The middle is some generic floral musk that’s definitely not the “coquettish heart” of the ad copy.
But there’s some reasonably nice neroli lingering with the cedar at the base for a little while.
Would I be impressed if it came from the house brand of a tweeny-bopper mall store?
Perhaps with the quality of the ingredients, but not by the blend.
*Never spray or splash perfume near an open flame.
(Crayons and dryer lint work well, too.)
*
Eau Jolie came out five eight years ago. So did Carla Bruni’s pretty little riff on Chopin.
Spring break hangover in a bottle–which sheds its lovely color on the hands–a generic tropical in a take-home plastic cocktail glass, garnished with artificial flowers.
Passionfruit vodka on top, vinyl couch cushion musk and failed midterms on the bottom.
Edit – 1/4/2022
I discovered this a gazillion years ago, in a “Things You Left In My Apartment” break-up box.
It wasn’t mine, and I’ve occasionally wondered if it belonged to the girl before me, the one during, or the one after.
*
A college roommate–she was a drummer–turned me on to Peter Gabriel’s Passion, the soundtrack to The Last Temptation of Christ. I’ve yet to see the movie, but we played the album for two semesters straight.

I sometimes wonder about how perfumes get named–is it made with the intent to smell like a specific thing, or is the name a retro-fit, an oh-we-meant-to-do-that?
I Made You A Mix Tape absolutely has a cellophane vibe, that sweetly nostalgic chemical plastic note of audio tape, which works rather well with the white rose musk.
But would it be special to anyone under thirty?
This has really good performance for a solid–a foot of the skin for two hours, over half the day on skin–but it makes my head throb after a while (which is what my parents said about my music, so fair enough.)
*
“I made you a playlist” doesn’t have the same ring to it…
Refreshing grapefruit tea, at the edge of a swamp.
Edit – 1/20/23
Found a solid of this and am enjoying it much more than the spray tester I wrote off years ago–the cedar musk is cleaner, the almond topping less muddy–much more pretty marshland than bog.
I’ve seen a few comparisons to Un Jardin Sur Le Nil, and while I get a bit of that sunny water garden vibe, this one is more crystalline.
Collector prices are fairly steep, so snag it quick if it’s within the budget. Or just get a bottle of Guerlain’s Pamplelune, if you want a slice of grapefruit.
*
I’ve been stuck on this song lately.

This little powder solide came yesterday and I’m obsessed.
There’s something narcotic about it, in a sweet steamy fog way.
The dust goes on soft as silk, with creamy jasmine spices that rise from the skin as they warm. Then woody vanilla tracers float for several hours through a cloud of some the loveliest musk I’ve ever sniffed.
I can’t stop brushing it on.
The eau de parfum has a lot more green notes at the top–bergamot and cypress that I don’t miss at all–and here the freesia is more support for the nutmeg than a heart note.
But the musk is what makes this so special–delicate and clean, yet slightly opaque, like sugar frosting puffed into vapor, and impossible to stop tasting.
(I’m going to go through this stuff quick.)
*
We watched The Graduate last night, so this will be in my head all week.
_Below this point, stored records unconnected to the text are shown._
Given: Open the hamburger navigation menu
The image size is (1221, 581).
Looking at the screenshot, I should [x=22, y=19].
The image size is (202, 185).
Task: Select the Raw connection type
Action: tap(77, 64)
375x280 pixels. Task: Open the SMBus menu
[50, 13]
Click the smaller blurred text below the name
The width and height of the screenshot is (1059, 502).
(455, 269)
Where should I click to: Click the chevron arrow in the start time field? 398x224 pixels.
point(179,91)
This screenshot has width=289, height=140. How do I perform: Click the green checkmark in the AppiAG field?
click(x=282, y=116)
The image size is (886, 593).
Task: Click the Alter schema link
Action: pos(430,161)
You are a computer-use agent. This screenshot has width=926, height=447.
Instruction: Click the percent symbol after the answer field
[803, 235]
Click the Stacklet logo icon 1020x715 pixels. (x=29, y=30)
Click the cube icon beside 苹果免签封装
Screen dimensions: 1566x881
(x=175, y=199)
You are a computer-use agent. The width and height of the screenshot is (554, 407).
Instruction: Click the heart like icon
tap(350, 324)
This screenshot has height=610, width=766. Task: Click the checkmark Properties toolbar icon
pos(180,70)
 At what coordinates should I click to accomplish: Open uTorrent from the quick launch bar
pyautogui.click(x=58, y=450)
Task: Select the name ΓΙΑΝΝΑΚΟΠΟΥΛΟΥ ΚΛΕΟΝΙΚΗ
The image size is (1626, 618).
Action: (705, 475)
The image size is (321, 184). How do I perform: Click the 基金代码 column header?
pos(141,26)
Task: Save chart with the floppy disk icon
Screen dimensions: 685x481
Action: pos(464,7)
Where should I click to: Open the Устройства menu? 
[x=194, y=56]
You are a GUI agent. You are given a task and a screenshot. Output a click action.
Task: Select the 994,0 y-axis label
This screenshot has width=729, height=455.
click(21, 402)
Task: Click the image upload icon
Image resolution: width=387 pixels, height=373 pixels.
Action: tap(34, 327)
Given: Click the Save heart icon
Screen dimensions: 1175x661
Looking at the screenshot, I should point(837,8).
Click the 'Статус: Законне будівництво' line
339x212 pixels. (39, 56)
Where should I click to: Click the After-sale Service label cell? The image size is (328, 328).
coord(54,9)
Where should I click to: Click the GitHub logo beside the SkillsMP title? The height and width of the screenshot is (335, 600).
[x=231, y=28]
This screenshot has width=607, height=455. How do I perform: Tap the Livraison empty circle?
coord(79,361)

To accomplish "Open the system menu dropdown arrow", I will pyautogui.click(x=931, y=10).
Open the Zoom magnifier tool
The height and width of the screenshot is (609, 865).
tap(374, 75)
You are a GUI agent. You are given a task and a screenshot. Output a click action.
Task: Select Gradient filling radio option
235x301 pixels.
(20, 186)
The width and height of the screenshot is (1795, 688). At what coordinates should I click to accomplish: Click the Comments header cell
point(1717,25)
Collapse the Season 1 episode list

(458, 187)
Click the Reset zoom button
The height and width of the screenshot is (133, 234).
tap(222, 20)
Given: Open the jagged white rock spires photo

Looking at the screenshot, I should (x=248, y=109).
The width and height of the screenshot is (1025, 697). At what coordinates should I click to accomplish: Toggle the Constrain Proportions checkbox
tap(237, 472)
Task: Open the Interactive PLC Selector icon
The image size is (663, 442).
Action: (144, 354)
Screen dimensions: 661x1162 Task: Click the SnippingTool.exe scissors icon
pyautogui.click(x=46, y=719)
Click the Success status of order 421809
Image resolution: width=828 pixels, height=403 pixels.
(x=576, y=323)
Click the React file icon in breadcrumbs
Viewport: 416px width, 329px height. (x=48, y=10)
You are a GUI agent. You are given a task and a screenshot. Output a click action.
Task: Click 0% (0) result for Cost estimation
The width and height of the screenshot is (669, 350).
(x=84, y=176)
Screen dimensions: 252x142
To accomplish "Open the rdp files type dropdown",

Victorian herbalist chic? Yes, please!
Wisdom (TokyoMilk Dark #26) starts with a muddle of plant-stuff in a mortar and pestle, with some aquatics to make it soupy.
The earthy sweetness of the walnut listed on the label comes through fifteen minutes in, and sadly doesn’t linger long.
The base is nondescript woodsy musk.
All that adds up to forest lake, in an elusive dryad way, but to be honest, I got this one for looking at, not wearing.